As policymakers consider how to re-ignite the technology-led economic boom of the 1990s, it's clear there is at least one sizeable infrastructure project that could pay off massively: the rapid spread of broadband telecommunications, which could significantly boost productivity and bring a whole host of new products and services into the homes of American consumers. Today, around 10 percent of American households have broadband (either through cable, satellite or DSL), but the speeds offered are actually too low for many advanced applications like robust video-conferencing and full length, high quality video.

Government has a dual role in expediting the spread of faster broadband: eliminating regulatory barriers to the deployment of broadband infrastructure and the applications that rely on it, and providing positive incentives, especially in rural and other underserved parts of the country -- much as government facilitated rural electrification.

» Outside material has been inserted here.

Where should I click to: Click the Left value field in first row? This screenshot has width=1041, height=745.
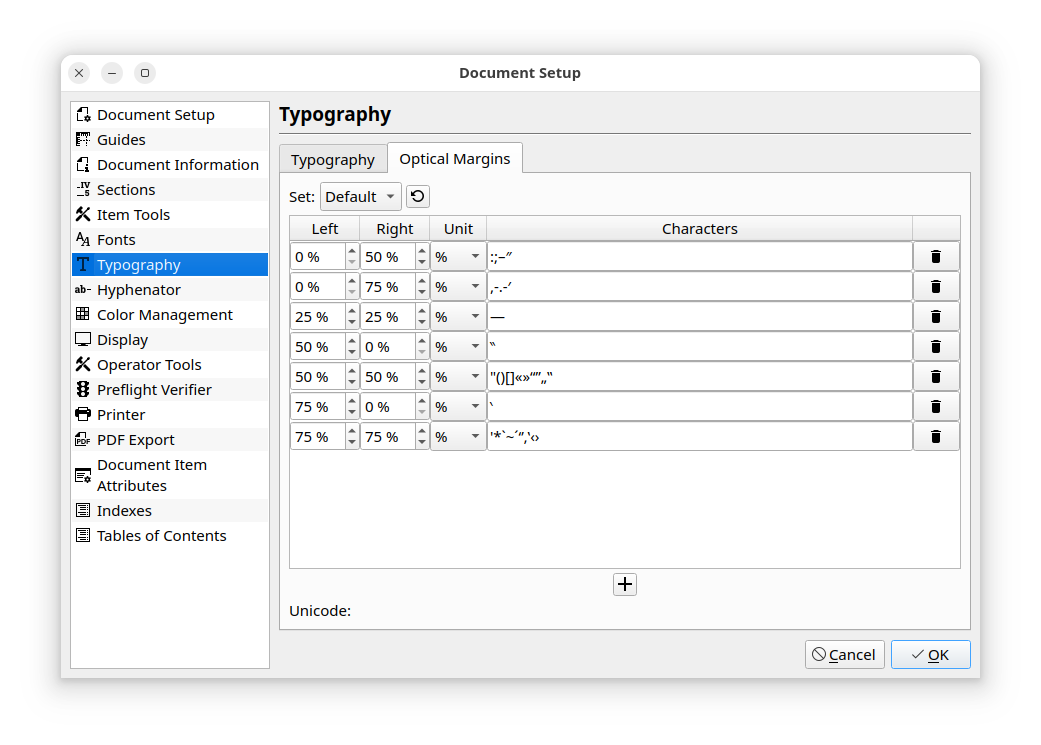[317, 257]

Yesterday TechNet, a prominent, bipartisan coalition of New Economy entrepreneurs, released a new report on what government should do to goose the broadband revolution. The report calls on the President and other policy makers to make broadband a national priority, and to set a goal of making an affordable 100-megabits per second broadband connection available to 100 million Americans by 2010. This is approximately 1,800 times faster than the typical dial-up modem most web users have at home now.

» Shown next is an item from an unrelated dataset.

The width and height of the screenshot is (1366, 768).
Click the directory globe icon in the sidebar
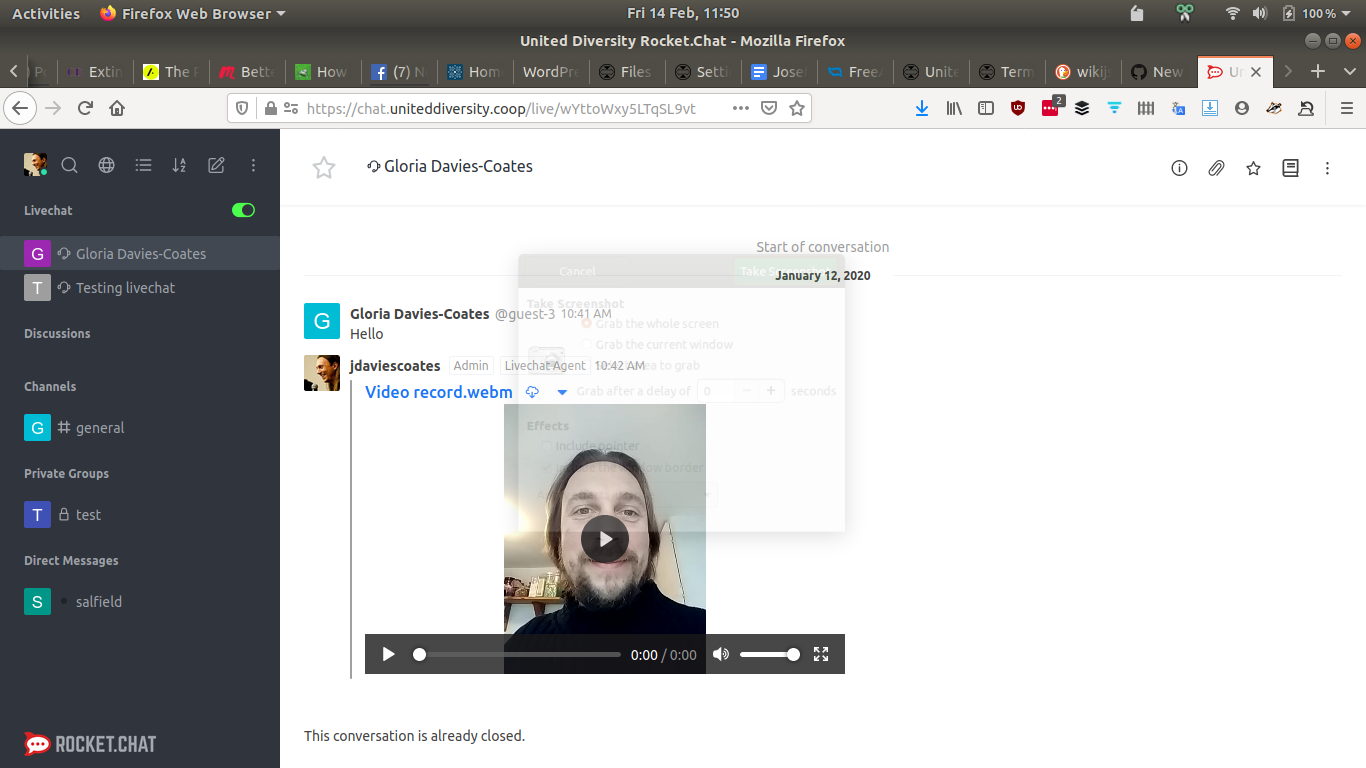click(106, 165)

This is an ambitious goal, but the TechNet report is right to suggest that current broadband policy does not aim high enough.

Among TechNet's sensible proposals are the removal of regulatory roadblocks to new broadband applications, such as Internet telephony, and a call for industry-led standards for copyright protection technologies. TechNet endorses two initiatives long promoted by the Progressive Policy Institute: expanded government investments in e-government applications, including digital learning and telemedicine; and a sharp increase in federal funding for research and development. This should surely include more support for such critical research projects as the Clinton Administration's "I.T. Squared" initiative to increase information technology research and the advanced Internet 2.

At the state and local government levels, TechNet echoes the PPI's State and Metropolitan New Economy Indexes by urging governments to stop treating telecommunications providers as "cash cows," who can be milked for fees when obtaining access to public rights of way, and instead begin treating them as providers of critical infrastructure.

TechNet also rightly focuses on the shortage of wireless spectrum for new broadband wireless applications -- including satellite and fixed wireless broadband, technologies that will be critical in ensuring broadband access in rural areas.

Because creating a national broadband infrastructure will have system-wide benefits, of the kind obtained by wiring the nation for electricity or building the Interstate Highway System, there is clearly a role for positive economic incentives for deployment. But how those incentives should be structured, and to whom they should go are still open questions. (Businesses or consumers? Providers or customers? Disadvantage areas or all areas?)

The most controversial TechNet proposal is a request that the Federal Communications Commission "carefully consider whether the application of unbundling requirements to new last-mile investment will discourage such investments." That sentence gets into the tangled question of whether telephone companies that build broadband "pipes" into homes must make them accessible to competitors, and if so, under what conditions?

That's a topic for a different day, but it will never be resolved until the country makes national commitment to achieving a broadband infrastructure for the future. That's what TechNet calls for, and we are happy to share their commitment.